►

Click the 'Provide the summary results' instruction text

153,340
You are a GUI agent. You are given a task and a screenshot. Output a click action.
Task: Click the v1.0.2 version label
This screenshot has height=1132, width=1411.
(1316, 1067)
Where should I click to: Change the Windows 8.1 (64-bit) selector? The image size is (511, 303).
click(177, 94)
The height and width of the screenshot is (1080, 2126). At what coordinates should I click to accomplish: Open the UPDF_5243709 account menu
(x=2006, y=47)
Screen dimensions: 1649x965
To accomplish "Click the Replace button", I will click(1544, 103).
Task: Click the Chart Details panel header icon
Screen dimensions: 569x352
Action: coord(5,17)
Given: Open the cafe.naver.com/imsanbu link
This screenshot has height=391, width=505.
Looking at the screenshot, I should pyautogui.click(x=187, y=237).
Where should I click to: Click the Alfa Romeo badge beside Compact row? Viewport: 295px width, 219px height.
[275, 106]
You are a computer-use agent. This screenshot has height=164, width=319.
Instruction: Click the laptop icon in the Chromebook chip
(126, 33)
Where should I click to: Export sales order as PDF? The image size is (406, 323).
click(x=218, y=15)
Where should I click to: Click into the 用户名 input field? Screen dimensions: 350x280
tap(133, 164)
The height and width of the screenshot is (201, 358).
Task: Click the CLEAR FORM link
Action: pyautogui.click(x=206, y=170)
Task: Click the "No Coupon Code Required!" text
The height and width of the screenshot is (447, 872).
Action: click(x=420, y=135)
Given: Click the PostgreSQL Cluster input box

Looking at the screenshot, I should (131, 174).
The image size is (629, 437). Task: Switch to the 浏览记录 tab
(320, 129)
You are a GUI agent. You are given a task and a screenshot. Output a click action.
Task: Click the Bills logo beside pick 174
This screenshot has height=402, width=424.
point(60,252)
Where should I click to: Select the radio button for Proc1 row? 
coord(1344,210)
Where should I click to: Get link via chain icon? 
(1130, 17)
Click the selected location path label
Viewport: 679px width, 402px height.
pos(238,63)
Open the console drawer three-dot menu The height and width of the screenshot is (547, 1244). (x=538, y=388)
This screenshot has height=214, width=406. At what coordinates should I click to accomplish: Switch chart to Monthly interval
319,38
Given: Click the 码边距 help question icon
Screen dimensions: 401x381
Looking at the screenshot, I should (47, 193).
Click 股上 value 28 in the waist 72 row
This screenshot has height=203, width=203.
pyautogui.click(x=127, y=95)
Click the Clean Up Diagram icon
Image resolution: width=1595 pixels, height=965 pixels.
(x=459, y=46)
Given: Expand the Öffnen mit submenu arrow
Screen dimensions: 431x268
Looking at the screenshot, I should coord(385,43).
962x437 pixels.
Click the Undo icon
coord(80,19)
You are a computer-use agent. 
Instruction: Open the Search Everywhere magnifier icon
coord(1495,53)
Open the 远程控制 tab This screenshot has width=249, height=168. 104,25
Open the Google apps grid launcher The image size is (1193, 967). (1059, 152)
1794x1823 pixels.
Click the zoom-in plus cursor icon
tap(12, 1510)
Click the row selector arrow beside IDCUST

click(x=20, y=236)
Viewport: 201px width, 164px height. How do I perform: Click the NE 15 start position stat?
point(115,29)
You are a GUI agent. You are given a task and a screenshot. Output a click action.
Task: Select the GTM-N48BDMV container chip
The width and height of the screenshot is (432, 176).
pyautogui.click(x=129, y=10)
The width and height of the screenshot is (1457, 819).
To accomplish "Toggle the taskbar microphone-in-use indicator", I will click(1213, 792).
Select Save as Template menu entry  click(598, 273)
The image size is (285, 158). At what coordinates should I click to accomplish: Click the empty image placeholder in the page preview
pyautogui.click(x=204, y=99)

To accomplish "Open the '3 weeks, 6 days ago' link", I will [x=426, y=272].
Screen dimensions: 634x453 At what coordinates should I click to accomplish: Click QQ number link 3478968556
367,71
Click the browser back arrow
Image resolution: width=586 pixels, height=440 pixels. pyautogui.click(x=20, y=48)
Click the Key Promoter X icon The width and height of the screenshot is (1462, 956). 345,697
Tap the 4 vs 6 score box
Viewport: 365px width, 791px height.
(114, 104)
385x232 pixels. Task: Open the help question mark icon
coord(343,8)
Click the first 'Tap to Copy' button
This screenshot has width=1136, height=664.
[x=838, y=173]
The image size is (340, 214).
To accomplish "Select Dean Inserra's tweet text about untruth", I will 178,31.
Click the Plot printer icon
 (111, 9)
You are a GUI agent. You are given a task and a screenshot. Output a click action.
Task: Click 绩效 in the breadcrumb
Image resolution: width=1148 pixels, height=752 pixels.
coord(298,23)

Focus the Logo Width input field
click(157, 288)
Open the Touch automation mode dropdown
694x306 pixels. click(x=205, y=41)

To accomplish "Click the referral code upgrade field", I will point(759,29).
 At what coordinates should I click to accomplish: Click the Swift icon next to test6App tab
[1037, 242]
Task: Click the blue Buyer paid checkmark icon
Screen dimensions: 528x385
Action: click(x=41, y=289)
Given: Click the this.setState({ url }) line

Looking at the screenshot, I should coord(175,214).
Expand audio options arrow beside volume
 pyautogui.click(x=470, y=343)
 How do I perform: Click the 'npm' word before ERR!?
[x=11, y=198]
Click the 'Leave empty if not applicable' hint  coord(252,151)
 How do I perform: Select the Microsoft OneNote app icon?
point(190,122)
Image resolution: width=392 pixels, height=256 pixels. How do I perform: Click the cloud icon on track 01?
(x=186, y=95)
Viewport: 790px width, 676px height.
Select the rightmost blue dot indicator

◄

→ The task: Nothing but the lines from the one holding "to test6App tab" through the end of the listing above should appear, each exactly as given.

→ Response:
 At what coordinates should I click to accomplish: Click the Swift icon next to test6App tab
[1037, 242]
Task: Click the blue Buyer paid checkmark icon
Screen dimensions: 528x385
Action: click(x=41, y=289)
Given: Click the this.setState({ url }) line

Looking at the screenshot, I should coord(175,214).
Expand audio options arrow beside volume
 pyautogui.click(x=470, y=343)
 How do I perform: Click the 'npm' word before ERR!?
[x=11, y=198]
Click the 'Leave empty if not applicable' hint  coord(252,151)
 How do I perform: Select the Microsoft OneNote app icon?
point(190,122)
Image resolution: width=392 pixels, height=256 pixels. How do I perform: Click the cloud icon on track 01?
(x=186, y=95)
Viewport: 790px width, 676px height.
Select the rightmost blue dot indicator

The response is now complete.